A fala ocorreu durante coletiva de imprensa, em que Leavitt foi questionada sobre a possibilidade de novas punições ao Brasil em razão do processo judicial contra Bolsonaro, acusado de liderar uma organização criminosa para tentar impedir a posse de Luiz Inácio Lula da Silva (PT), vencedor das eleições de 2022.
“Eu não tenho nenhuma ação adicional para antecipar para vocês hoje. Mas posso dizer que isso é uma prioridade para a administração, e o presidente não tem medo de usar o poder econômico, o poder militar dos Estados Unidos da América para proteger a liberdade de expressão ao redor do mundo”, afirmou a porta-voz.
Escalada de pressões
A declaração soma-se a uma série de medidas já adotadas por Washington desde julho, quando Trump intensificou as críticas ao julgamento no STF. Entre as ações mais duras está a taxação de 50% sobre produtos brasileiros e a imposição de sanções direcionadas a autoridades do país. O principal alvo dessas retaliações é o ministro Alexandre de Moraes, relator da ação contra Bolsonaro, enquadrado pelo governo norte-americano na chamada Lei Magnitsky, dispositivo que permite sanções contra estrangeiros acusados de corrupção ou violações a direitos humanos.
Além disso, o governo Trump tem justificado os ataques diplomáticos e econômicos como defesa da liberdade de expressão, mas os movimentos vêm sendo interpretados por autoridades brasileiras como tentativas de interferência direta em um julgamento considerado histórico.

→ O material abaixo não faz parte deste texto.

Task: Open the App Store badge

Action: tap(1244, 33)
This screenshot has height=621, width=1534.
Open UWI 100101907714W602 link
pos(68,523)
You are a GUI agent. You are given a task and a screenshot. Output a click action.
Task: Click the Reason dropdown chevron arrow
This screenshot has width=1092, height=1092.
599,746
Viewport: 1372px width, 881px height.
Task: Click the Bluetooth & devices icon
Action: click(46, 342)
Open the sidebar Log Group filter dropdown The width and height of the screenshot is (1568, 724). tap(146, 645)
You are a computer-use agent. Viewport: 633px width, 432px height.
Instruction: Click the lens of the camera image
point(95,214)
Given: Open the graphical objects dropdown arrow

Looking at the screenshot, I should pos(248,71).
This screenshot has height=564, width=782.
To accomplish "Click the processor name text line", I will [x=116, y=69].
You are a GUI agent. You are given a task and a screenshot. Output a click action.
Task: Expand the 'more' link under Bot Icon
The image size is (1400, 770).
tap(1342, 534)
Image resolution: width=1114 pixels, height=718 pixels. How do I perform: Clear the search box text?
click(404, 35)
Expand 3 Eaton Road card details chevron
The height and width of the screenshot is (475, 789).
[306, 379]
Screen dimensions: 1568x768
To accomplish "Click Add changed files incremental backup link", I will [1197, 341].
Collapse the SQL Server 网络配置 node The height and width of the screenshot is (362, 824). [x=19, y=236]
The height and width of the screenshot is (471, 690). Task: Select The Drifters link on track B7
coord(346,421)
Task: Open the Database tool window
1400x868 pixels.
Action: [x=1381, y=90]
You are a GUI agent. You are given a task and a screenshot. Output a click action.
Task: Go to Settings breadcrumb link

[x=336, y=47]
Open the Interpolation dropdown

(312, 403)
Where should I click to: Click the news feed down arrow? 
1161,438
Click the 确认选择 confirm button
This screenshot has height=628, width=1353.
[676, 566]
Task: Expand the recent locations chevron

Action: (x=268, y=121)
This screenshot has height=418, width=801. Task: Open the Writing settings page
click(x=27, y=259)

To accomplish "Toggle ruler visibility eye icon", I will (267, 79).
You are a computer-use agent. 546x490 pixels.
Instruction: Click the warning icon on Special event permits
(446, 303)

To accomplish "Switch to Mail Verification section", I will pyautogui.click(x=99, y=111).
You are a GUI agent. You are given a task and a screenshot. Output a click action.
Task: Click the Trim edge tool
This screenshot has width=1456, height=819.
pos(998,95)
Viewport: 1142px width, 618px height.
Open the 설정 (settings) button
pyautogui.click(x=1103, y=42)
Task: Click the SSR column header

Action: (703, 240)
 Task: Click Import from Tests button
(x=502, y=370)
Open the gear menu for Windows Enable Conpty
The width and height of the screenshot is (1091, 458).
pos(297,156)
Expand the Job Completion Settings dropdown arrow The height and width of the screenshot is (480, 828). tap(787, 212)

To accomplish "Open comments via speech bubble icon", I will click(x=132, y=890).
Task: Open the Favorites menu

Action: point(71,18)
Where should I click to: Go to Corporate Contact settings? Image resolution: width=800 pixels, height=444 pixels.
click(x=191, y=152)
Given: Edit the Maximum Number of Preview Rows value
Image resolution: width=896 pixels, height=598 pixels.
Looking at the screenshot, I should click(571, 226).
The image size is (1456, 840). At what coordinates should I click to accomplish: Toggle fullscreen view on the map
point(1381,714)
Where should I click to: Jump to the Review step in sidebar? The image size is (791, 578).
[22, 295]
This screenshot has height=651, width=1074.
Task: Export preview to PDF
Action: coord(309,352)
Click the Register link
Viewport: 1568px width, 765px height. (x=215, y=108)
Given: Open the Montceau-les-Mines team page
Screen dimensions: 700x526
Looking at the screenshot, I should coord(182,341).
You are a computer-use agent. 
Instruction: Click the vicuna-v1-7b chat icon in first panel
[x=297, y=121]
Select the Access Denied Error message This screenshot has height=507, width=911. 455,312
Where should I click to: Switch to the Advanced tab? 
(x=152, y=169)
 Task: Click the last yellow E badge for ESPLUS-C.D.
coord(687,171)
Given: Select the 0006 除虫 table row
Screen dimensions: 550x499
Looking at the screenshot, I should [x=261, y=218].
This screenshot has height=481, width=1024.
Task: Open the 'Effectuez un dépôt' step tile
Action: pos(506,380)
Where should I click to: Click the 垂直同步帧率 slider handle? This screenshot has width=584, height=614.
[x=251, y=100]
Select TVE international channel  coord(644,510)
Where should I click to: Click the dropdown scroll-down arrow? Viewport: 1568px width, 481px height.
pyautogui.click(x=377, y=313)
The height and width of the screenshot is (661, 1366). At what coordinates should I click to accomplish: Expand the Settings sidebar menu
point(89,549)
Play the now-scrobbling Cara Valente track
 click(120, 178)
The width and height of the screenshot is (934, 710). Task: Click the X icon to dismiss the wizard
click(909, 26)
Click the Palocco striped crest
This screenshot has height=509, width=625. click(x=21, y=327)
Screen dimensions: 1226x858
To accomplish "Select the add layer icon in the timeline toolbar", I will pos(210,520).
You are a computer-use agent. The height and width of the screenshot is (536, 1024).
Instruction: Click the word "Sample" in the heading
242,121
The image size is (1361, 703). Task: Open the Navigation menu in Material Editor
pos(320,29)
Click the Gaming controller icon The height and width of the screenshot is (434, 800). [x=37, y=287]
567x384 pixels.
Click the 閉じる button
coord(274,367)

Julgamento histórico no STF
O processo em curso no Supremo Tribunal Federal pode levar à condenação de Bolsonaro por tentativa de golpe de Estado. De acordo com a acusação, o ex-capitão do Exército articulou, junto a aliados, uma estratégia para impedir a posse de Lula em 2023. O caso é considerado um dos mais relevantes da história recente do país por envolver a responsabilização de um ex-presidente por ataques ao Estado democrático de direito.